* Text *
○ ○ ○ ○
Weil’s quote: “Attention is the rarest and purest form of generosity” is the film’s starting point and the voiceover asks: “How did she pay attention?” Simone Weil is the mirror that Haslett places in front of herself to confront the unfamiliar, the excessive level required to understand other people, and as a means of finding a way to change things. What is it Haslett sees in this mirror? The answer is the experience of suffering. This is what makes Weil, and truth, so inaccessible: to understand you have to live excessively. Paying attention ultimately requires a willingness to suffer and to die. This excessive element is exactly what became the emblematic dimension of Weil’s life, and that of the film.
Weil gave up philosophical teaching to work on an automobile factory assembly line, and to experience that inflicted pain on her own body. Later in the war, while lying in an English hospital suffering from tuberculosis, her refusal to receive any more food than the amount given to her fellow French soldiers during their resistance is also well documented. One has to place oneself at the site of the oppressed in order to understand. In a touching scene, Haslett observes her brother’s pain and suffering from simply being in this world. Weil and Haslett’s attempt to reach an excessive level confronts us with the dead-end of thinking life and the art of creative film-making.
The problem confronting the film-maker is raised by the French editor of Weil’s collected works in a statement made in front of Haslett herself: “She (Weil) lived faster than everyone else. She rushed into socialism after philosophy, and then similarly, she landed in religion when she found no answers. She burned her bridges.” Living too fast; or taking life so seriously that every move becomes an urgent call. Like all great spiritual thinkers Weil combined the sharpest intellect with that of a deep soul. She went from revolution to submission. It was following a mystical experience in 1935 that she gave up all her own passions. Christianity is the religion of slaves, and I am one of them, she seems to say, but, and this is important also for Haslett’s film: Weil never joined the Church because she loved everything. She could not choose, as commented by one of the local fathers on Weil’s rejection of the institution. She took life too seriously, and therefore she was not concerned with herself, but only with truth; the other human being’s suffering=God.
Haslett has problems in following Weil, but who doesn’t? The issue is not intellectual, but in the guidance for her further decisions in life: ‘If politics and religion are suspect, where is she leading me?’ The mirror is clear to Weil, but not so to Haslett. This leads the film into a cul de sac. The question is whether Haslett becomes obsessed with the obsession. The film’s conclusion with the suicide of Haslett’s brother brings Haslett closer to a philosophical dead-end. Is life worth living (Camus)? There is a way out: another answer lies waiting for us in the film’s statement by the priest of the local church: “Weil loved life too much”. Weil’s passivity, following her politics and social activism, should not be understood in opposition to activity, but as vulnerability or the ordeal of responding to the appeal of the other, to all living creatures.
The phenomenon of suffering introduces a cut or a wound that prevents me from totalizing or rationalizing my world, and thus allows ethics to come into being. This crack or imperfection in all creatures could also be seen as the release of beauty from a glacial and stagnant state, thereby connecting the affirmation of life with the mark of the wound.
And perhaps this is the true accomplishment of Julia Haslett: the courage to affirm our living crisis and to turn crisis into an active impulse for sensitive thinking, thereby turning her personal struggle into a critical and political ethos.
○ ○ ○ ○
* Supplied material *
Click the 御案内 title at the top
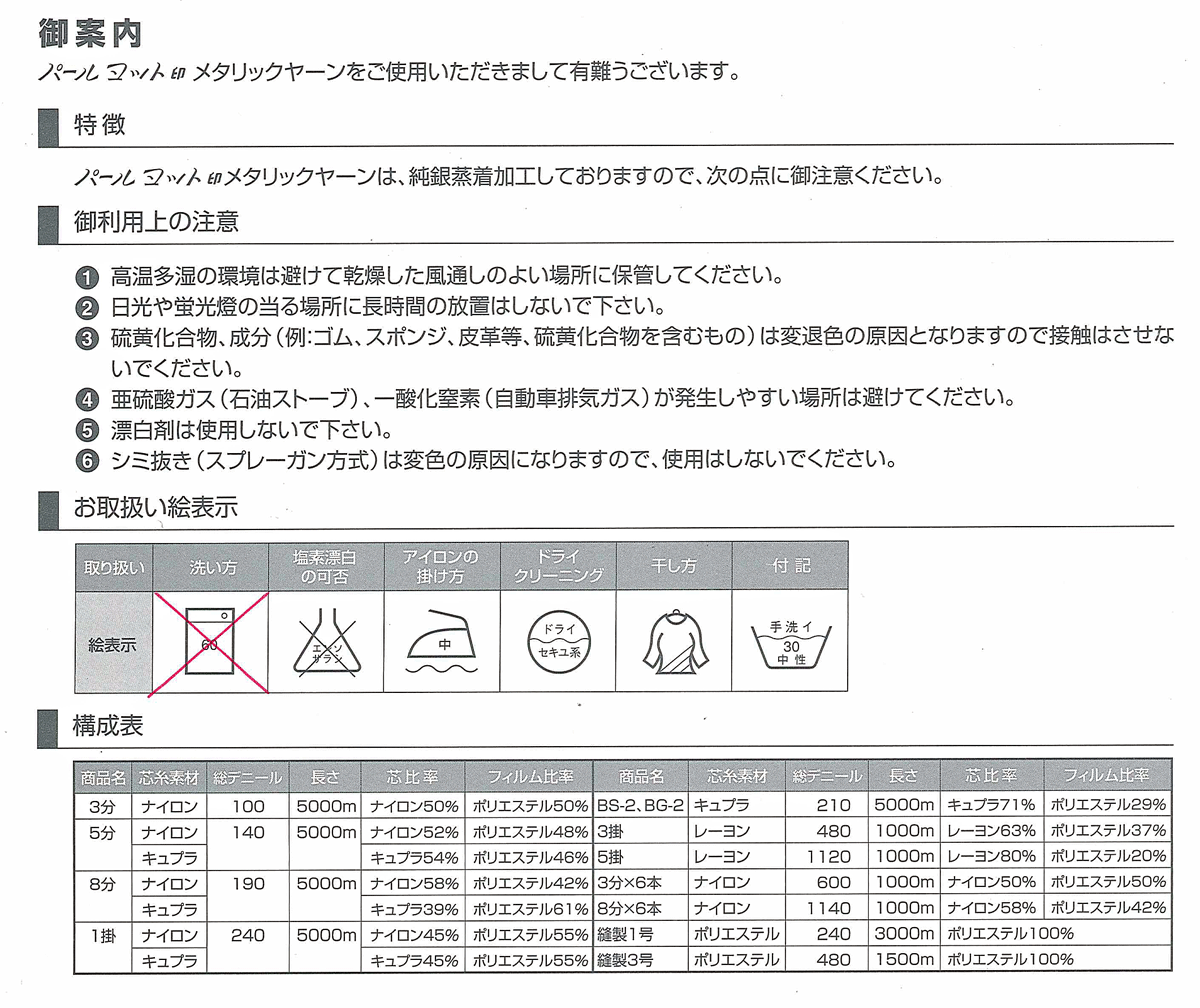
○ ○ ○ ○
* Problem statement *
Return, word for word, the stretch of the passage on Simone Weil and Haslett's film from "And perhaps this" through "and political ethos.".

* Task result *
And perhaps this is the true accomplishment of Julia Haslett: the courage to affirm our living crisis and to turn crisis into an active impulse for sensitive thinking, thereby turning her personal struggle into a critical and political ethos.